_Task brief_:
Rewrite the records starting with the line containing "has width=789, height=532." and going on through the end of the records, requests included. Multiply every coordinate in the answers by 0.25 and round to whole numbers, with halves rounded up.

_Records for this exercise_:

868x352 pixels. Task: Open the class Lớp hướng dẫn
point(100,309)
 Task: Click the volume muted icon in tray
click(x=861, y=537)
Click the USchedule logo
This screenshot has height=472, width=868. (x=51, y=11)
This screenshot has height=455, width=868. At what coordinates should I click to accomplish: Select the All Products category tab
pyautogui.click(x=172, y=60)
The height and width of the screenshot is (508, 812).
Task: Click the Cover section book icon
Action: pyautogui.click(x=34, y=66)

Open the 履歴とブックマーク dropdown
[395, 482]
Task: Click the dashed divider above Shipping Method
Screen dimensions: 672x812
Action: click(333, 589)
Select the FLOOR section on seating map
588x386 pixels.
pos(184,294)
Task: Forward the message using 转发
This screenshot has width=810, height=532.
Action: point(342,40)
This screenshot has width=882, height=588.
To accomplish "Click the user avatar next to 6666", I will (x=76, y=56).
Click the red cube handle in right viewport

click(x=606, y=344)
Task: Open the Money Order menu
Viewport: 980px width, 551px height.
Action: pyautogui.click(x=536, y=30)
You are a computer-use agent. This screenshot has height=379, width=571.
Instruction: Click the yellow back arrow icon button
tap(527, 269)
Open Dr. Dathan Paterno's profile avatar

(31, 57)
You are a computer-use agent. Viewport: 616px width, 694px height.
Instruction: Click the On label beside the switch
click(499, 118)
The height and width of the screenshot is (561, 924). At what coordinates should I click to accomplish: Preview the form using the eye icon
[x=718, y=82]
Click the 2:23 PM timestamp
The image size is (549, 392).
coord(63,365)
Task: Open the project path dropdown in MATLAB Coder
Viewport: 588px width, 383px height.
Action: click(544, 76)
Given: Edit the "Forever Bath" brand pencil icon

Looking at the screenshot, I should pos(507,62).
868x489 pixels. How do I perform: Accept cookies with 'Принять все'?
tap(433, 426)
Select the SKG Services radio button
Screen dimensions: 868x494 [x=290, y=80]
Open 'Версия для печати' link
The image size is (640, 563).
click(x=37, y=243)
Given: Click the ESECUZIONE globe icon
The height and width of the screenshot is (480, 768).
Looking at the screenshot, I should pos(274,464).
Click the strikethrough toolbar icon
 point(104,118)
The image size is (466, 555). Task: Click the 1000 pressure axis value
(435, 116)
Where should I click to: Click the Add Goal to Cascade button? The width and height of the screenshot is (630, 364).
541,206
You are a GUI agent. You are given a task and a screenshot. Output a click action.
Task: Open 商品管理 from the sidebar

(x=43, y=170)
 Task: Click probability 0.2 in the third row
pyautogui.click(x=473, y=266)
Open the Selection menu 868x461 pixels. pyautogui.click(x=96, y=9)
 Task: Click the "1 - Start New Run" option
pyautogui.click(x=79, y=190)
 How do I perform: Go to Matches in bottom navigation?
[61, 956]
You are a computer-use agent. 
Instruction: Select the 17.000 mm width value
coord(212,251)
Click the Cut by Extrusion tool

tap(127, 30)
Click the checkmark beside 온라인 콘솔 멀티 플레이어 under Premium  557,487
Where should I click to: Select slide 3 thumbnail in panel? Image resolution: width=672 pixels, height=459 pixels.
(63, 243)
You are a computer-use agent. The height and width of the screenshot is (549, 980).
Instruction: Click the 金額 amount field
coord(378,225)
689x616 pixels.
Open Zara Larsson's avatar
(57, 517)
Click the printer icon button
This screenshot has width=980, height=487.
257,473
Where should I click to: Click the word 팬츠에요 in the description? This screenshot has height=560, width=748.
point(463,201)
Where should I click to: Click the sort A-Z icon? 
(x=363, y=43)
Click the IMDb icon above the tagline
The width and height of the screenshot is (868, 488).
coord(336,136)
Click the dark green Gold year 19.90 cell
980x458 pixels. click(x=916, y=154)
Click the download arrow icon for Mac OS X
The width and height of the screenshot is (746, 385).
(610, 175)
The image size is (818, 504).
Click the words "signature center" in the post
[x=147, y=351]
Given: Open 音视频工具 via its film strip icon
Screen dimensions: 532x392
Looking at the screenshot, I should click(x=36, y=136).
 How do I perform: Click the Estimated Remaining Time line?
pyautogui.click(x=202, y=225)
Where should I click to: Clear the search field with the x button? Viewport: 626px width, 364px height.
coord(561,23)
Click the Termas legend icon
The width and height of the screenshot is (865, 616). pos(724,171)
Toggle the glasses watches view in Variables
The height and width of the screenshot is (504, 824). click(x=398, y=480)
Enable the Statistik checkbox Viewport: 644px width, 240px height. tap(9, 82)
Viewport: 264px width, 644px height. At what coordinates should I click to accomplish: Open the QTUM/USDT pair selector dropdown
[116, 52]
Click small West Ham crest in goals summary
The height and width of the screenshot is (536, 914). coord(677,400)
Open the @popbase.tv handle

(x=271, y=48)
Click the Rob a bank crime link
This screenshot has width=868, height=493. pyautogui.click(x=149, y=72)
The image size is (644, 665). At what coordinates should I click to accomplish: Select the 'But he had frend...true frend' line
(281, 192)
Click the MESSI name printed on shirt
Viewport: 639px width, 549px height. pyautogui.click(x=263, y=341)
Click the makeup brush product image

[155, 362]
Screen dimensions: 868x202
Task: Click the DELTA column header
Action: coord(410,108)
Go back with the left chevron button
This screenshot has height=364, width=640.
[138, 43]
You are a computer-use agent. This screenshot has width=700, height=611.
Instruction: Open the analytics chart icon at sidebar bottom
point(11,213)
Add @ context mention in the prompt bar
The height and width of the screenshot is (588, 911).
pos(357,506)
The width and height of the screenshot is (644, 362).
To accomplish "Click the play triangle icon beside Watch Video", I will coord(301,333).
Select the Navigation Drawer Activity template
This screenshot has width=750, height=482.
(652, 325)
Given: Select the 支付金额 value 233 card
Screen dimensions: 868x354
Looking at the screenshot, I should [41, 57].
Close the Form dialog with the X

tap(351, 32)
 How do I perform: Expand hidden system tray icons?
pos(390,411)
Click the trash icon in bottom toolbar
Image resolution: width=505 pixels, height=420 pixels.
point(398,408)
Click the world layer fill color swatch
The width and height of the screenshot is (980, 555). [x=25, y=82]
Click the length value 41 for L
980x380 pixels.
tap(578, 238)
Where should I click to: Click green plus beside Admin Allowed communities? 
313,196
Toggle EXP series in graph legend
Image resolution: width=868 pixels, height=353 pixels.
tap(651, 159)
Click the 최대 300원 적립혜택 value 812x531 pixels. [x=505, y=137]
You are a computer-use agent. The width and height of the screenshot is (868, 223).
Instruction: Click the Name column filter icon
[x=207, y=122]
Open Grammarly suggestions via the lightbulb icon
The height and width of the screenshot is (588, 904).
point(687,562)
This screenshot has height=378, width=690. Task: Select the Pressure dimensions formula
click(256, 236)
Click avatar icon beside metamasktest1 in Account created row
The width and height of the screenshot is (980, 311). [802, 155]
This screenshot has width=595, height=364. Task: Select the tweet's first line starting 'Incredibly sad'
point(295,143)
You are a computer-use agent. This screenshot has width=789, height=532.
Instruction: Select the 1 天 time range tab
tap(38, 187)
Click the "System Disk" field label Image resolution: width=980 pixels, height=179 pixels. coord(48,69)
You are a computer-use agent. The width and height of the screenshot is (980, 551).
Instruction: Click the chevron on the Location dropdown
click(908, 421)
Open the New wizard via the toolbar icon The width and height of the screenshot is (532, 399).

_Completed task_:
You are a computer-use agent. This screenshot has width=789, height=532.
Instruction: Select the 1 天 time range tab
tap(10, 47)
Click the "System Disk" field label Image resolution: width=980 pixels, height=179 pixels. coord(12,17)
You are a computer-use agent. The width and height of the screenshot is (980, 551).
Instruction: Click the chevron on the Location dropdown
click(227, 105)
Open the New wizard via the toolbar icon The width and height of the screenshot is (532, 399).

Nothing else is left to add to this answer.